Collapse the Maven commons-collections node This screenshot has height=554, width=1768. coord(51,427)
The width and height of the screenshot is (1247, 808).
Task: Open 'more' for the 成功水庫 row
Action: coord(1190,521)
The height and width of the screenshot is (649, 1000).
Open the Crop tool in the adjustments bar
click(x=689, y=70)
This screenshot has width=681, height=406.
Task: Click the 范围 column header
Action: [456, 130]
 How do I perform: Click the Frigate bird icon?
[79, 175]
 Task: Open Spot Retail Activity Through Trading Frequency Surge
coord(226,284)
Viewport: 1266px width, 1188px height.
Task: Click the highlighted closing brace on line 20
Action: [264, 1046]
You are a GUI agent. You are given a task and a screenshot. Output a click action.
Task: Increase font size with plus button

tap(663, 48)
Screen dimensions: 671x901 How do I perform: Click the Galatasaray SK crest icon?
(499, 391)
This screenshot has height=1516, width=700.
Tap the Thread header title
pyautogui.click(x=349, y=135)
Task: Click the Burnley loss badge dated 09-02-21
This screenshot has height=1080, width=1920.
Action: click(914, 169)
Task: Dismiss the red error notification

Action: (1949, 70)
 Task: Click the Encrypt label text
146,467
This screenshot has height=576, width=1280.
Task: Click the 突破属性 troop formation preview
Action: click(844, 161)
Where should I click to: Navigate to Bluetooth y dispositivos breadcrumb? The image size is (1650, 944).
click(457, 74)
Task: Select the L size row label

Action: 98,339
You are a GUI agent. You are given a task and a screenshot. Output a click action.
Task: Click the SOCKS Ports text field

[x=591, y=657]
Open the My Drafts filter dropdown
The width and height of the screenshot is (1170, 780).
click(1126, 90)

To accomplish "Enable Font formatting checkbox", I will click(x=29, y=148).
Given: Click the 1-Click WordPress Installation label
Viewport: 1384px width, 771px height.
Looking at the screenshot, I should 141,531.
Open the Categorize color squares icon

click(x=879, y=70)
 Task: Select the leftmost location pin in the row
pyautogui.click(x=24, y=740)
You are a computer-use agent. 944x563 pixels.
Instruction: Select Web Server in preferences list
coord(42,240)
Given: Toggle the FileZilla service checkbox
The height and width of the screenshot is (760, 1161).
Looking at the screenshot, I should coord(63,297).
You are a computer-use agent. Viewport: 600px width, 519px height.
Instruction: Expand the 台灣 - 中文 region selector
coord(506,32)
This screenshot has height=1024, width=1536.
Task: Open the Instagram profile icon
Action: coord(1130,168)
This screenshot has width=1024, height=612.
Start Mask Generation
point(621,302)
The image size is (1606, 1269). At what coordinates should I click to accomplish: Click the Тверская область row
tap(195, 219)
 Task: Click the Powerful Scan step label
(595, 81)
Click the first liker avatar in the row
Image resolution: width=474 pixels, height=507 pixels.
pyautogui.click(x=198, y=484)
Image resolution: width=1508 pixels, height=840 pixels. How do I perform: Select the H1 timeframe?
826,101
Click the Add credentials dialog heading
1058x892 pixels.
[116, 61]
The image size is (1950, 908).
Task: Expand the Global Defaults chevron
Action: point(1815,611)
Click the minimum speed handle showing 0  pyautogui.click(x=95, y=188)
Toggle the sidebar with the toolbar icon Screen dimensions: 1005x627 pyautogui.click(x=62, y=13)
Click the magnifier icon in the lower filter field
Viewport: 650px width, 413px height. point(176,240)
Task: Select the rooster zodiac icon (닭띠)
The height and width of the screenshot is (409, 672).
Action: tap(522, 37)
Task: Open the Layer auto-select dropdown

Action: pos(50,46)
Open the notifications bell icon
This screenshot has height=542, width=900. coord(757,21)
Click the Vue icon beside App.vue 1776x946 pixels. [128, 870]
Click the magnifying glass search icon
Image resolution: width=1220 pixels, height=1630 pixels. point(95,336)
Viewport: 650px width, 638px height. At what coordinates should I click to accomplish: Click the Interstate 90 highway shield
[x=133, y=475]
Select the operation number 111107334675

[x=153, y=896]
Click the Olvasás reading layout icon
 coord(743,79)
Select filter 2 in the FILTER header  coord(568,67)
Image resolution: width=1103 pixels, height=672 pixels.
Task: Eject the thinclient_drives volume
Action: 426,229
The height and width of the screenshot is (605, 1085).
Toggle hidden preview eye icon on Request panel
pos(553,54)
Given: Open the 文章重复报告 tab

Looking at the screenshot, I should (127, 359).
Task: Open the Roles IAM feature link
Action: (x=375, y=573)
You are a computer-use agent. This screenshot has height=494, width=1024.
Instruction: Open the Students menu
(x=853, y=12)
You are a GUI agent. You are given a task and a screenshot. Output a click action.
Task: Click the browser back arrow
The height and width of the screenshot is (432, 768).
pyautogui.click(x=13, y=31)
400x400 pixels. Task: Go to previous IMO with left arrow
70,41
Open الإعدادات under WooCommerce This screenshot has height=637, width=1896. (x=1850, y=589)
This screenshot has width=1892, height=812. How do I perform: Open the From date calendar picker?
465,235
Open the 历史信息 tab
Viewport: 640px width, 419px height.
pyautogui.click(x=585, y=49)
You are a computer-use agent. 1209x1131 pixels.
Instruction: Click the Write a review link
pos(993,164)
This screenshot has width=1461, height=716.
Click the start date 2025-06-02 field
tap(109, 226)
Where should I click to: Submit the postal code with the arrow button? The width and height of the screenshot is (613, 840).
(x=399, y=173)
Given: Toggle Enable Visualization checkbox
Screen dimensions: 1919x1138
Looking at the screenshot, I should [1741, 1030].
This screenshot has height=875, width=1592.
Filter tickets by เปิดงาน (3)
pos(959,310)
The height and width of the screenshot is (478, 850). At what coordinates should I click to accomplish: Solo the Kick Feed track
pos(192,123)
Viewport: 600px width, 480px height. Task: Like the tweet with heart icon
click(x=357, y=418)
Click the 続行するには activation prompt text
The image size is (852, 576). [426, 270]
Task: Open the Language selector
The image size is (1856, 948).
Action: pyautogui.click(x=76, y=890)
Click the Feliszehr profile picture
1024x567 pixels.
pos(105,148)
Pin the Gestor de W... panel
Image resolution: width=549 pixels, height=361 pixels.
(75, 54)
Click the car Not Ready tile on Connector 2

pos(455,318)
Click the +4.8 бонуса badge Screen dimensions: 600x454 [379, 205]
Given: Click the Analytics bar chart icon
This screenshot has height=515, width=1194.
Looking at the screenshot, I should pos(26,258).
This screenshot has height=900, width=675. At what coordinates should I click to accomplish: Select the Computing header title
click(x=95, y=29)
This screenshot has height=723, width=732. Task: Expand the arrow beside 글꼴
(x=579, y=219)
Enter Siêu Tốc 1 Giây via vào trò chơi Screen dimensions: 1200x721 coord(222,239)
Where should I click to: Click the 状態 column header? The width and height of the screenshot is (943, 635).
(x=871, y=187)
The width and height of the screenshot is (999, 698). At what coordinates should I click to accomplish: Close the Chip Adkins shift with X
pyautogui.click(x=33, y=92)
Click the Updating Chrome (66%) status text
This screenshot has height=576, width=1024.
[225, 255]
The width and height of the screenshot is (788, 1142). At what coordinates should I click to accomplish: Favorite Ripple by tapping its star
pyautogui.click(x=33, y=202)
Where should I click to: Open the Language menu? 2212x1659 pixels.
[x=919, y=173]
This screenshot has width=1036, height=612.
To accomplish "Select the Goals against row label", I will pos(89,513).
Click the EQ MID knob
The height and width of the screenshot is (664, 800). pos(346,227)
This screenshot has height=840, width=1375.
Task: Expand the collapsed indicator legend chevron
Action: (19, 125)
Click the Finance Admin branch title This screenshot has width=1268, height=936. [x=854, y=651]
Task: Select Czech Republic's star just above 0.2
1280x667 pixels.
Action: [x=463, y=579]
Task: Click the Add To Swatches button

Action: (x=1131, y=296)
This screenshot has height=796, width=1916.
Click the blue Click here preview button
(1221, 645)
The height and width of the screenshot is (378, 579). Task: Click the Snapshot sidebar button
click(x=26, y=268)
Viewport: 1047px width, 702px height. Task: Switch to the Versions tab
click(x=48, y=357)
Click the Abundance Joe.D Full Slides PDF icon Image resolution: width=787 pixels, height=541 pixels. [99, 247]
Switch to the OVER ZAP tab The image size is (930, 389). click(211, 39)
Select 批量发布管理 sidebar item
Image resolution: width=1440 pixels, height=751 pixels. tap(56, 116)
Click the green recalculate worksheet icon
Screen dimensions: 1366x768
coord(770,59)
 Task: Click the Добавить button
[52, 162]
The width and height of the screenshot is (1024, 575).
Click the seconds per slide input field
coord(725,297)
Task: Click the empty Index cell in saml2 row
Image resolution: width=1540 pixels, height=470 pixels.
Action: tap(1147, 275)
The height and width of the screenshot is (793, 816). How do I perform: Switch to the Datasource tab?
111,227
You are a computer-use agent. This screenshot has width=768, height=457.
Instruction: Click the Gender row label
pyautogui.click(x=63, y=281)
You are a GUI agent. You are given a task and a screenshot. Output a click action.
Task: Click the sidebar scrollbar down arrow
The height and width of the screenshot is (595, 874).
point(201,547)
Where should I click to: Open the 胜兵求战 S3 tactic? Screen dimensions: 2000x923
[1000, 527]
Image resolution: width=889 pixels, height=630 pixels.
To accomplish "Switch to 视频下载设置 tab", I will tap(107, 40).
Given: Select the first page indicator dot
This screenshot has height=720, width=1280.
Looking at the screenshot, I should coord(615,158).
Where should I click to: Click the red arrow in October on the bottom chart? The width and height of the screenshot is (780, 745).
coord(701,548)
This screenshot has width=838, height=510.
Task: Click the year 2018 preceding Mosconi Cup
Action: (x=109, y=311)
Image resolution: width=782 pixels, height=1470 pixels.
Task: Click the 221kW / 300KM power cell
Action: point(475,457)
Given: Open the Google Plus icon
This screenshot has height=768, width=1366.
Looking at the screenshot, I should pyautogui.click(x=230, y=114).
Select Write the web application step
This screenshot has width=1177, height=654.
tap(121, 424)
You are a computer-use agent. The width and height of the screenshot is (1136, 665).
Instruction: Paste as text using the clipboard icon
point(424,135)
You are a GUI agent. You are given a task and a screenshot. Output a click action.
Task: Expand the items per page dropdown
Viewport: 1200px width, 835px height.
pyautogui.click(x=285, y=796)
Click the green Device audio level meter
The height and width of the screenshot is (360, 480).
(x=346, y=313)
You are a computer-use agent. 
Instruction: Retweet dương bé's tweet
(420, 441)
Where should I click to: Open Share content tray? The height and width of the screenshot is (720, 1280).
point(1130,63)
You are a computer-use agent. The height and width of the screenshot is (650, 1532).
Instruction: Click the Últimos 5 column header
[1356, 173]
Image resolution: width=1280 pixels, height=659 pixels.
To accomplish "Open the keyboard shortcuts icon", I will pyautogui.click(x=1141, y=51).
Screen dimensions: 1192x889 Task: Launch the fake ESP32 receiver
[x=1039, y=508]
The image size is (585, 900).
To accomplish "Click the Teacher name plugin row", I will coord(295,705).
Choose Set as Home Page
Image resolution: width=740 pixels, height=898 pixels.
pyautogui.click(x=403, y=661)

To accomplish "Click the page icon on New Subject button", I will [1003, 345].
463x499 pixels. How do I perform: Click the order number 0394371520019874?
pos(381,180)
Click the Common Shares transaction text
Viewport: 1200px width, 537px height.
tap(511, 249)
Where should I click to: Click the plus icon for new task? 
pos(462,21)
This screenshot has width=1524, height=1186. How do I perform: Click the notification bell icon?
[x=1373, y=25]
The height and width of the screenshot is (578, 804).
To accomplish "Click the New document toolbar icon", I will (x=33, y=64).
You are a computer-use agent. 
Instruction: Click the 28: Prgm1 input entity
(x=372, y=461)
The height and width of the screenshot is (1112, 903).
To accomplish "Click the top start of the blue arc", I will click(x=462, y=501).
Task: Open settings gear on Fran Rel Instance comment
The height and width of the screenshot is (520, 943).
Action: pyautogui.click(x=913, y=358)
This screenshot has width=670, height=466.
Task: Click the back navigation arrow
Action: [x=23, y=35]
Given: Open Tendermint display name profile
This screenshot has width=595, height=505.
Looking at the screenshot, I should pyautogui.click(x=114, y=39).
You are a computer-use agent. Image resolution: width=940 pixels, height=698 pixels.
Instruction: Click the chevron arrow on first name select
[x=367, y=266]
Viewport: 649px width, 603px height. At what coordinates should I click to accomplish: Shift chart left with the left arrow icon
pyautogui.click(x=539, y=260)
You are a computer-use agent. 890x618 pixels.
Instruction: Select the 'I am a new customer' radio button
━━━━━━━━━━━━━━━━━━━━━━━━━━━━━━
*TASK:*
Tell how many lines in the data contain the word "will", answering with that number and no other text.

*RESULT FOR THIS TASK:*
8